The purchase price is another condition that must be in the agreement. Significantly, the purchaser can acquire the title to the premises only after the developer has completed the state registration for this title. Should the developer fail to transfer the premises to the purchaser's possession, the latter can ask a court to establish its title to the premises.
For such a claim to be successful in court, however, a number of conditions must be met. The shopping center must have been fully constructed and put into operation; the premises must be in the actual possession of the developer or the purchaser; and the developer's ownership title must be registered in what's called the Unified State Register of Rights to Immovable Property and Transactions Therewith. If any of these conditions have not been satisfied, the purchaser's claim will be rejected.
Bear in mind that the purchasing party named in the sale and purchase agreement for future real estate is not entitled to force the developer to build.
As a result, if the developer fails to perform its obligations to build the mall and transfer the premises to the purchaser's ownership, then the purchaser is entitled to reimbursement for the amount paid to the developer. That buyer also has the right to receive interest (at the Central Bank refinancing rate) on its money for the entire period that the developer held the money. And the buyer has the right to receive compensation for its losses, including the difference between the purchase price set forth in the agreement and market price.

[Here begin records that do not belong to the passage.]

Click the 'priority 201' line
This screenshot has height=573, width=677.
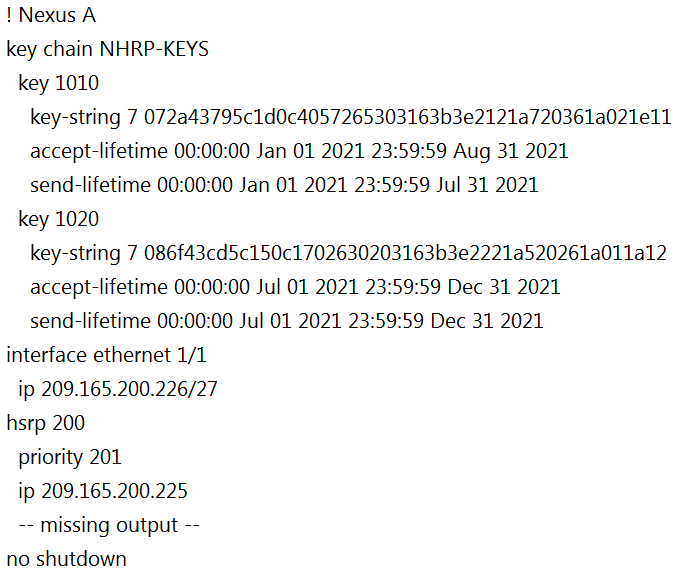point(70,457)

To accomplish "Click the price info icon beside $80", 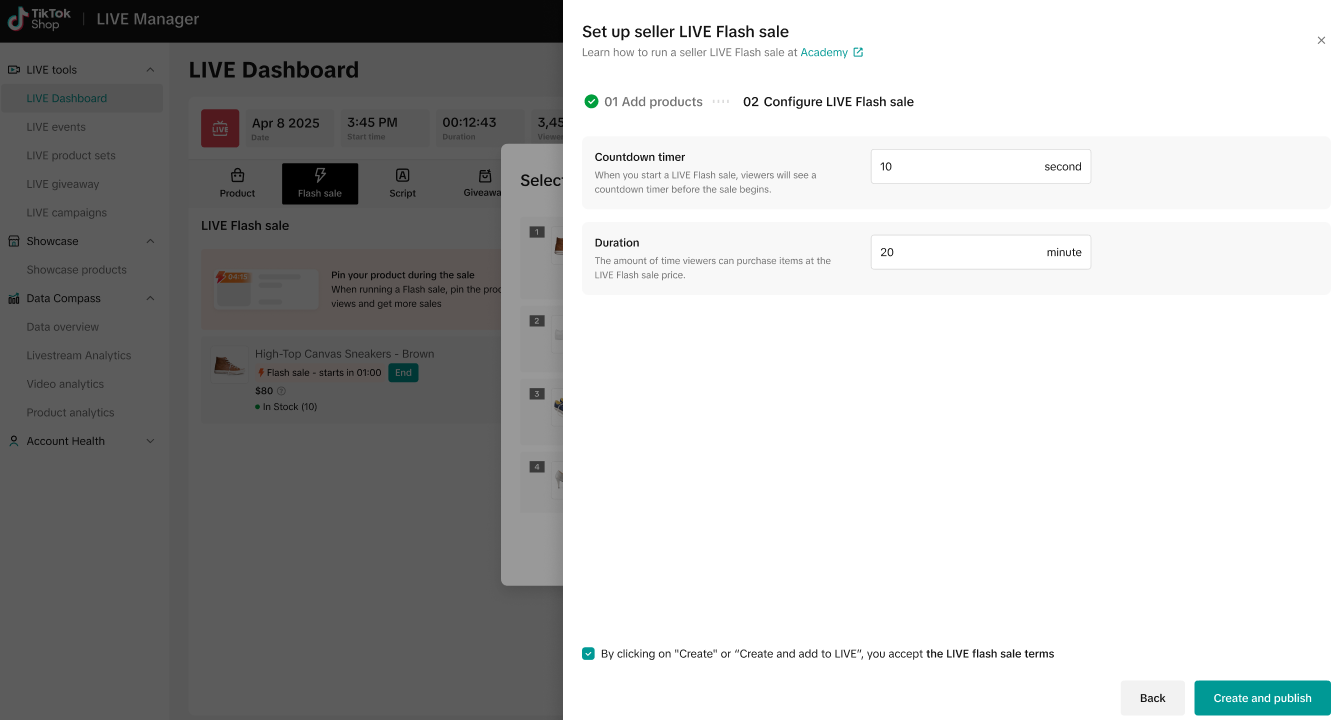I will 281,391.
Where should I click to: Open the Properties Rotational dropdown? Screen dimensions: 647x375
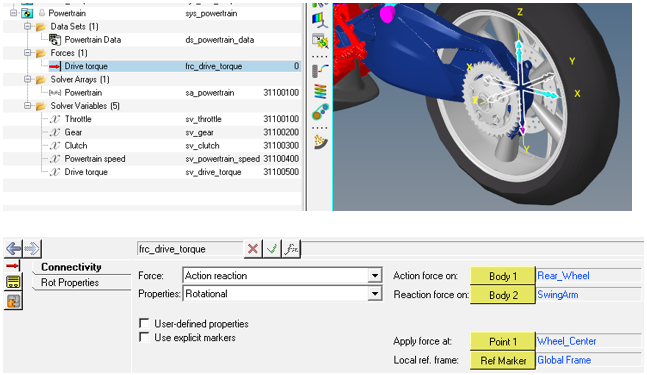pos(375,294)
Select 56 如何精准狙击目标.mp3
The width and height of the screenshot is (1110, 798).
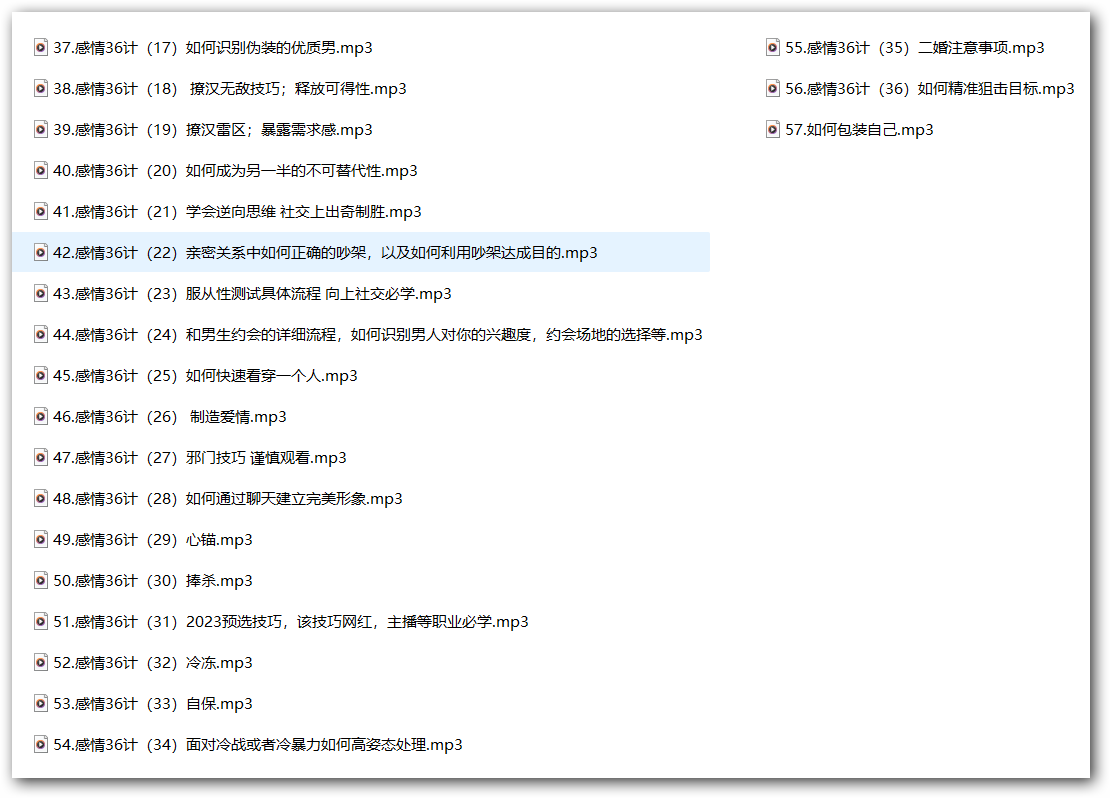tap(929, 88)
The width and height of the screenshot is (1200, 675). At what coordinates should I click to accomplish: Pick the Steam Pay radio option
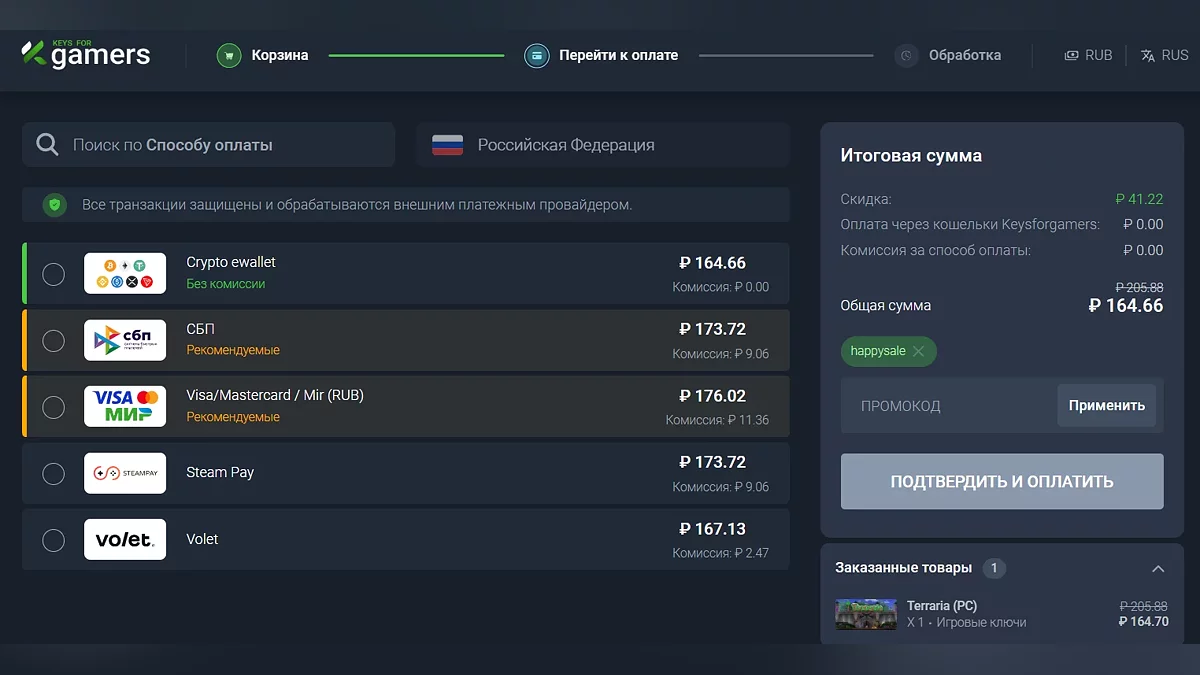54,474
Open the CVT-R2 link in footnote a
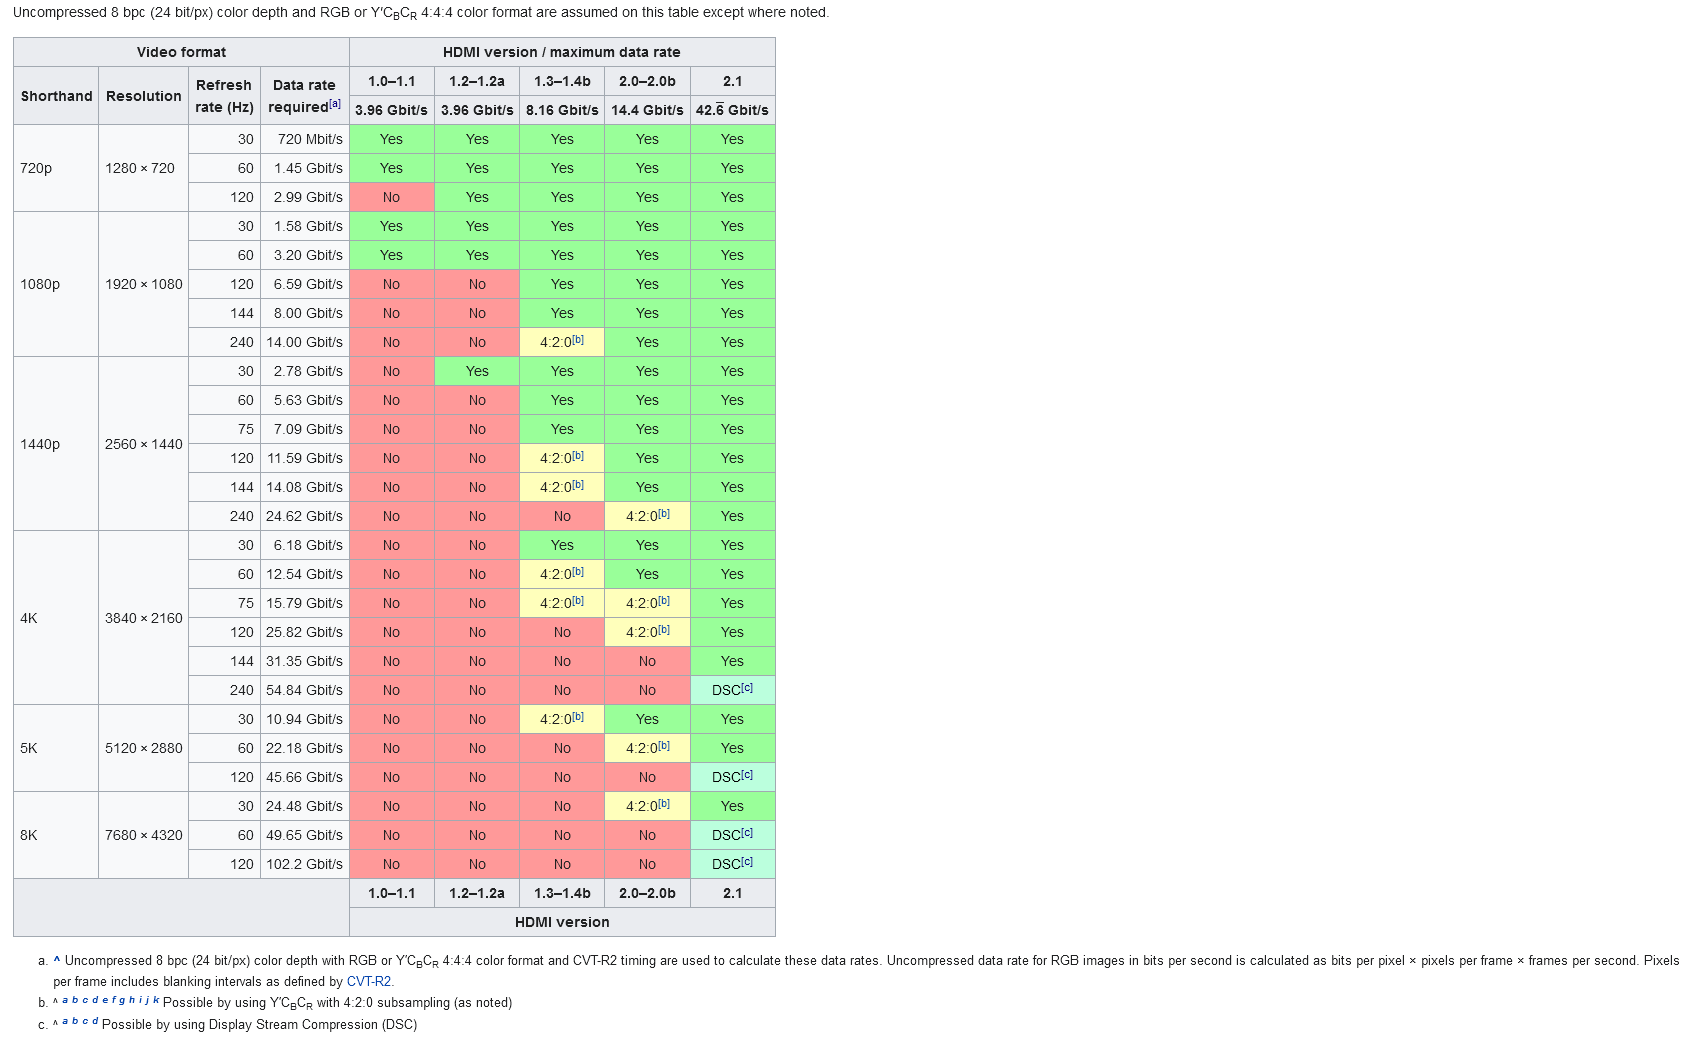This screenshot has width=1693, height=1040. (x=368, y=982)
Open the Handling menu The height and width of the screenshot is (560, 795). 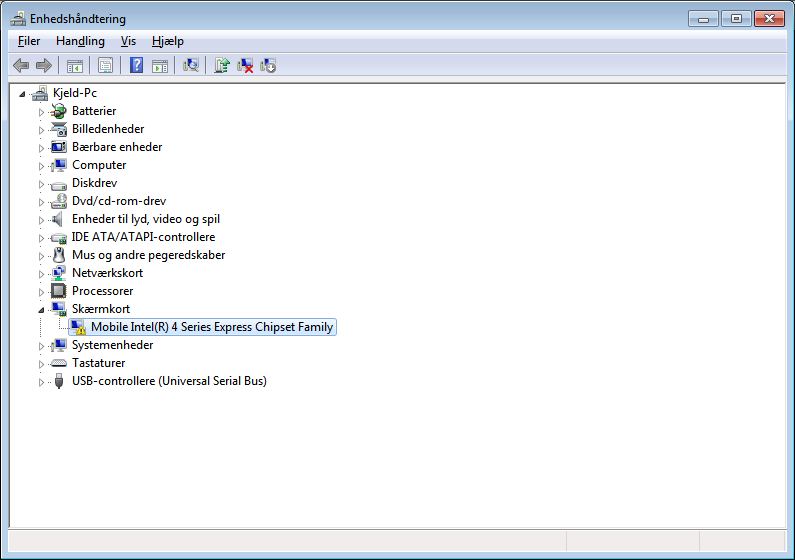coord(80,41)
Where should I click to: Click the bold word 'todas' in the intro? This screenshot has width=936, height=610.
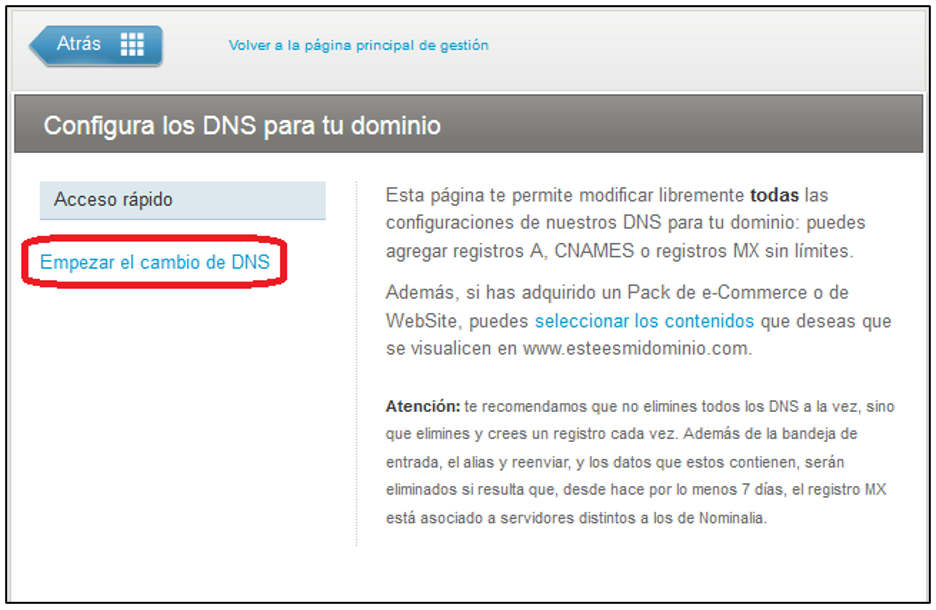[x=774, y=194]
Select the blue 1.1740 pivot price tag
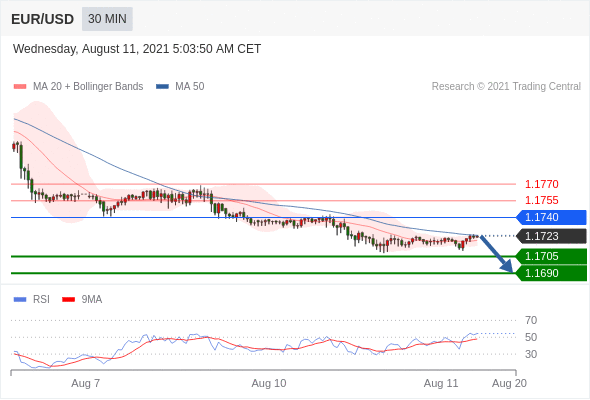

Because the buyer might find it difficult to collect — for example, a developer could be insolvent — we recommend the following methods for mitigating risk. First, the purchaser should carry out financial due diligence on the developer. Second, the developer should provide the purchaser with a third-party or bank guarantee equal to the purchase price. Third, the developer should provide the purchaser with a security based on assets belonging to the developer, or to third parties.
Should the developer lease out the premises in the mall, then signing a preliminary lease agreement is the next step. Similar to other real estate documents, it should give characteristics allowing the leased premises to be identified, copying the main characteristics from the design documentation for the construction. Also, the preliminary lease should give the lease payment amount.
There are a couple of points to keep in mind when this preliminary lease agreement is signed.
In accordance with federal law, a preliminary lease must contain a timeframe for the principal contract to be signed. Should the parties fail to draw up such a timeframe in the agreement, there will be a default obligation to sign the principal contract within one year after the day on which the preliminary agreement was signed.
Therefore, if the preliminary lease does not stipulate a deadline for signing the principal contract, no party to that agreement is entitled to demand that the principal contract be signed once the one-year period has expired. And neither a short-term nor long-term lease agreement can be signed before the state registration of the landlord's ownership title to the premises.
Federal law and legal practice allow for plenty of opportunities when buying into construction-phase real estate. Risks should be fully assessed, though, if you pay for something without having it in hand.